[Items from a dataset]
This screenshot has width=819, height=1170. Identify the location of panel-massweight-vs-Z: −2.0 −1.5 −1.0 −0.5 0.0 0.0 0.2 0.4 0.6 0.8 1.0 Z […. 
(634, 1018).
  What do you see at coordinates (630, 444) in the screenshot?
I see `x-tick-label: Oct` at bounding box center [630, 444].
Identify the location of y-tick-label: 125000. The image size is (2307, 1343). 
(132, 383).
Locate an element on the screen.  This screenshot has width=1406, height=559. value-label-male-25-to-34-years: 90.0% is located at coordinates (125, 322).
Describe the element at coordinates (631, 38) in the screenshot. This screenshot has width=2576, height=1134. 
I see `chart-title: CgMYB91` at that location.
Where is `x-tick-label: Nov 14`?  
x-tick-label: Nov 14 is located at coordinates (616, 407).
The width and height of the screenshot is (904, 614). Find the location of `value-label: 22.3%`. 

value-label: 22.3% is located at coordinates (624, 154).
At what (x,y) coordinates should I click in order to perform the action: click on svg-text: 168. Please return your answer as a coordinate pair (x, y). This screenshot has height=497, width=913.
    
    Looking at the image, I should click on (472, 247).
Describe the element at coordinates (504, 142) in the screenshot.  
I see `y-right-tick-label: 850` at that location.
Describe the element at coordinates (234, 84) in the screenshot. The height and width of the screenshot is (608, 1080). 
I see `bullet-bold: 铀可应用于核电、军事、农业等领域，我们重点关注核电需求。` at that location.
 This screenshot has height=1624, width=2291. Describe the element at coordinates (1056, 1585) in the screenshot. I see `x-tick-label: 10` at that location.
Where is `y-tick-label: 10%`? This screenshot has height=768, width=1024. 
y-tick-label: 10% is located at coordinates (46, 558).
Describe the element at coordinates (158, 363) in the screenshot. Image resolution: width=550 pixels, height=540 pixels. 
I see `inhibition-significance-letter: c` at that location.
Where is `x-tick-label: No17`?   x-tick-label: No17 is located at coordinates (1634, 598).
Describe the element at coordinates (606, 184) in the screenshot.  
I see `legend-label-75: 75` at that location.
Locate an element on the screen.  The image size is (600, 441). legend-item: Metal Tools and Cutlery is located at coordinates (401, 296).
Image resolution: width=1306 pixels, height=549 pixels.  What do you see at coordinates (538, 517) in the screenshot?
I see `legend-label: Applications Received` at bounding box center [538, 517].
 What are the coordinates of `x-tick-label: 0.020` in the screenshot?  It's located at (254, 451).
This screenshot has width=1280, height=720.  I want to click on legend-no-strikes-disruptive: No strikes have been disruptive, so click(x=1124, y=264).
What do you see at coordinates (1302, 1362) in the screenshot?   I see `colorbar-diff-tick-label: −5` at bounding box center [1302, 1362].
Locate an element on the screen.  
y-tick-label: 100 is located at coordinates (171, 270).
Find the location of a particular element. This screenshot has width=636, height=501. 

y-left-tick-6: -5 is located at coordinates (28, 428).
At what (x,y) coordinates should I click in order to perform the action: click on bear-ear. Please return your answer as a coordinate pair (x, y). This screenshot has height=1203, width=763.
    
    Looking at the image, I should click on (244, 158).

> **WHAT THIS TASK INVOLVES**
Reproduce every one of the items above word for word, changing nothing.

> **ANSWER TO THE PROBLEM**
This screenshot has width=819, height=1170. Identify the location of panel-massweight-vs-Z: −2.0 −1.5 −1.0 −0.5 0.0 0.0 0.2 0.4 0.6 0.8 1.0 Z […. 
(634, 1018).
  What do you see at coordinates (630, 444) in the screenshot?
I see `x-tick-label: Oct` at bounding box center [630, 444].
Identify the location of y-tick-label: 125000. The image size is (2307, 1343). 
(132, 383).
Locate an element on the screen.  This screenshot has width=1406, height=559. value-label-male-25-to-34-years: 90.0% is located at coordinates (125, 322).
Describe the element at coordinates (631, 38) in the screenshot. This screenshot has width=2576, height=1134. 
I see `chart-title: CgMYB91` at that location.
Where is `x-tick-label: Nov 14`?  
x-tick-label: Nov 14 is located at coordinates (616, 407).
The width and height of the screenshot is (904, 614). Find the location of `value-label: 22.3%`. 

value-label: 22.3% is located at coordinates (624, 154).
At what (x,y) coordinates should I click in order to perform the action: click on svg-text: 168. Please return your answer as a coordinate pair (x, y). This screenshot has height=497, width=913.
    
    Looking at the image, I should click on (472, 247).
Describe the element at coordinates (504, 142) in the screenshot.  
I see `y-right-tick-label: 850` at that location.
Describe the element at coordinates (234, 84) in the screenshot. The height and width of the screenshot is (608, 1080). 
I see `bullet-bold: 铀可应用于核电、军事、农业等领域，我们重点关注核电需求。` at that location.
 This screenshot has height=1624, width=2291. Describe the element at coordinates (1056, 1585) in the screenshot. I see `x-tick-label: 10` at that location.
Where is `y-tick-label: 10%`? This screenshot has height=768, width=1024. 
y-tick-label: 10% is located at coordinates (46, 558).
Describe the element at coordinates (158, 363) in the screenshot. Image resolution: width=550 pixels, height=540 pixels. 
I see `inhibition-significance-letter: c` at that location.
Where is `x-tick-label: No17`?   x-tick-label: No17 is located at coordinates (1634, 598).
Describe the element at coordinates (606, 184) in the screenshot.  
I see `legend-label-75: 75` at that location.
Locate an element on the screen.  The image size is (600, 441). legend-item: Metal Tools and Cutlery is located at coordinates (401, 296).
Image resolution: width=1306 pixels, height=549 pixels.  What do you see at coordinates (538, 517) in the screenshot?
I see `legend-label: Applications Received` at bounding box center [538, 517].
 What are the coordinates of `x-tick-label: 0.020` in the screenshot?  It's located at (254, 451).
This screenshot has width=1280, height=720.  I want to click on legend-no-strikes-disruptive: No strikes have been disruptive, so click(x=1124, y=264).
What do you see at coordinates (1302, 1362) in the screenshot?   I see `colorbar-diff-tick-label: −5` at bounding box center [1302, 1362].
Locate an element on the screen.  
y-tick-label: 100 is located at coordinates (171, 270).
Find the location of a particular element. This screenshot has width=636, height=501. 

y-left-tick-6: -5 is located at coordinates (28, 428).
At what (x,y) coordinates should I click in order to perform the action: click on bear-ear. Please return your answer as a coordinate pair (x, y). This screenshot has height=1203, width=763.
    
    Looking at the image, I should click on (244, 158).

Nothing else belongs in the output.